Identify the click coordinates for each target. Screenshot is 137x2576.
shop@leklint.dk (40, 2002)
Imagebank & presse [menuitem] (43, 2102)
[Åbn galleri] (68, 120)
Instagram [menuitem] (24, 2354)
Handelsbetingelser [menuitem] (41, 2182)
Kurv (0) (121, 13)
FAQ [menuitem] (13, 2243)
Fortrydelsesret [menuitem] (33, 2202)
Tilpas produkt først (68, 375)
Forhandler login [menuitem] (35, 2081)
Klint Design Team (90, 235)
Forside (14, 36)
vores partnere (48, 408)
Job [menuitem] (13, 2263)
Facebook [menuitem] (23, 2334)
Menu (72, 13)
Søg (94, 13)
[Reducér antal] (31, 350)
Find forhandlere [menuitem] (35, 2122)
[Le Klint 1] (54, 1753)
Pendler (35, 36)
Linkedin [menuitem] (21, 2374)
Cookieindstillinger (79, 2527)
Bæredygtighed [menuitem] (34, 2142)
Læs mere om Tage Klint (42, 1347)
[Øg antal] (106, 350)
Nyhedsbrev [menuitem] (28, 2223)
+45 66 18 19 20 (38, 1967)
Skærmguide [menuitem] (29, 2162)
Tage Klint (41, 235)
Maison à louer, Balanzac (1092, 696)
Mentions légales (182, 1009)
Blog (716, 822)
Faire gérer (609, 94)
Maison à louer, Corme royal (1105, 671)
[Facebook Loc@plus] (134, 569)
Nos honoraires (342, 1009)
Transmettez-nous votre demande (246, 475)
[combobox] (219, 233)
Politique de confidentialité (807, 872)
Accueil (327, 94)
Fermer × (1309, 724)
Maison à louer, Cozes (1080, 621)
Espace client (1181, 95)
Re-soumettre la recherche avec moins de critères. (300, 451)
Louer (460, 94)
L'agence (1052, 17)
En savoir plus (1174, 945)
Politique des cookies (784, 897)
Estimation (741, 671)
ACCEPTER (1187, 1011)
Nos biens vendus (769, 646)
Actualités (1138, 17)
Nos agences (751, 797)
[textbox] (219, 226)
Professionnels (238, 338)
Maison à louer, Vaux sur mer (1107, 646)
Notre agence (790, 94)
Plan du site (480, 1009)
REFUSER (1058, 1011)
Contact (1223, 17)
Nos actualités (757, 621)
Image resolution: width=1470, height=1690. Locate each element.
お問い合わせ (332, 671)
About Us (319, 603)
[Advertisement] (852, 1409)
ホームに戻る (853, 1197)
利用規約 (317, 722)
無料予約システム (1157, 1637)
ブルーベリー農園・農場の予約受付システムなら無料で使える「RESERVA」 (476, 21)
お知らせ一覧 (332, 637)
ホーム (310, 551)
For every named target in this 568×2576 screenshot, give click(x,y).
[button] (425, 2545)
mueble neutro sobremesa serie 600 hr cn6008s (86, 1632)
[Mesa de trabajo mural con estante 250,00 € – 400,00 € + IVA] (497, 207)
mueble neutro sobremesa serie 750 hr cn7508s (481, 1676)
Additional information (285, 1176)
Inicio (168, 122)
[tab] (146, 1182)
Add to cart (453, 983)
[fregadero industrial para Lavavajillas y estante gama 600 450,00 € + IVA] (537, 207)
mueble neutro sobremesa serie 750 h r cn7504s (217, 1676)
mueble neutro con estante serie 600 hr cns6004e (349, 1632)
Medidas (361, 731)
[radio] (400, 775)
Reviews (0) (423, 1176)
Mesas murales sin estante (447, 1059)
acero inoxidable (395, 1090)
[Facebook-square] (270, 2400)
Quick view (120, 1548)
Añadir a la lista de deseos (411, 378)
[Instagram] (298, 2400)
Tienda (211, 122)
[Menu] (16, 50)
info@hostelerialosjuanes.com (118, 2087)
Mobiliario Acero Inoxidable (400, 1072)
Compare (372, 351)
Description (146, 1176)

> **Exercise directions**
In the listing above, please copy exactly the lines from the first through the one that contains "無料予約システム (1157, 1637)", and no others.

> **Task result**
Identify the click coordinates for each target. Screenshot is 137x2576.
shop@leklint.dk (40, 2002)
Imagebank & presse [menuitem] (43, 2102)
[Åbn galleri] (68, 120)
Instagram [menuitem] (24, 2354)
Handelsbetingelser [menuitem] (41, 2182)
Kurv (0) (121, 13)
FAQ [menuitem] (13, 2243)
Fortrydelsesret [menuitem] (33, 2202)
Tilpas produkt først (68, 375)
Forhandler login [menuitem] (35, 2081)
Klint Design Team (90, 235)
Forside (14, 36)
vores partnere (48, 408)
Job [menuitem] (13, 2263)
Facebook [menuitem] (23, 2334)
Menu (72, 13)
Søg (94, 13)
[Reducér antal] (31, 350)
Find forhandlere [menuitem] (35, 2122)
[Le Klint 1] (54, 1753)
Pendler (35, 36)
Linkedin [menuitem] (21, 2374)
Cookieindstillinger (79, 2527)
Bæredygtighed [menuitem] (34, 2142)
Læs mere om Tage Klint (42, 1347)
[Øg antal] (106, 350)
Nyhedsbrev [menuitem] (28, 2223)
+45 66 18 19 20 (38, 1967)
Skærmguide [menuitem] (29, 2162)
Tage Klint (41, 235)
Maison à louer, Balanzac (1092, 696)
Mentions légales (182, 1009)
Blog (716, 822)
Faire gérer (609, 94)
Maison à louer, Corme royal (1105, 671)
[Facebook Loc@plus] (134, 569)
Nos honoraires (342, 1009)
Transmettez-nous votre demande (246, 475)
[combobox] (219, 233)
Politique de confidentialité (807, 872)
Accueil (327, 94)
Fermer × (1309, 724)
Maison à louer, Cozes (1080, 621)
Espace client (1181, 95)
Re-soumettre la recherche avec moins de critères. (300, 451)
Louer (460, 94)
L'agence (1052, 17)
En savoir plus (1174, 945)
Politique des cookies (784, 897)
Estimation (741, 671)
ACCEPTER (1187, 1011)
Nos biens vendus (769, 646)
Actualités (1138, 17)
Nos agences (751, 797)
[textbox] (219, 226)
Professionnels (238, 338)
Maison à louer, Vaux sur mer (1107, 646)
Notre agence (790, 94)
Plan du site (480, 1009)
REFUSER (1058, 1011)
Contact (1223, 17)
Nos actualités (757, 621)
Image resolution: width=1470, height=1690. Locate each element.
お問い合わせ (332, 671)
About Us (319, 603)
[Advertisement] (852, 1409)
ホームに戻る (853, 1197)
利用規約 (317, 722)
無料予約システム (1157, 1637)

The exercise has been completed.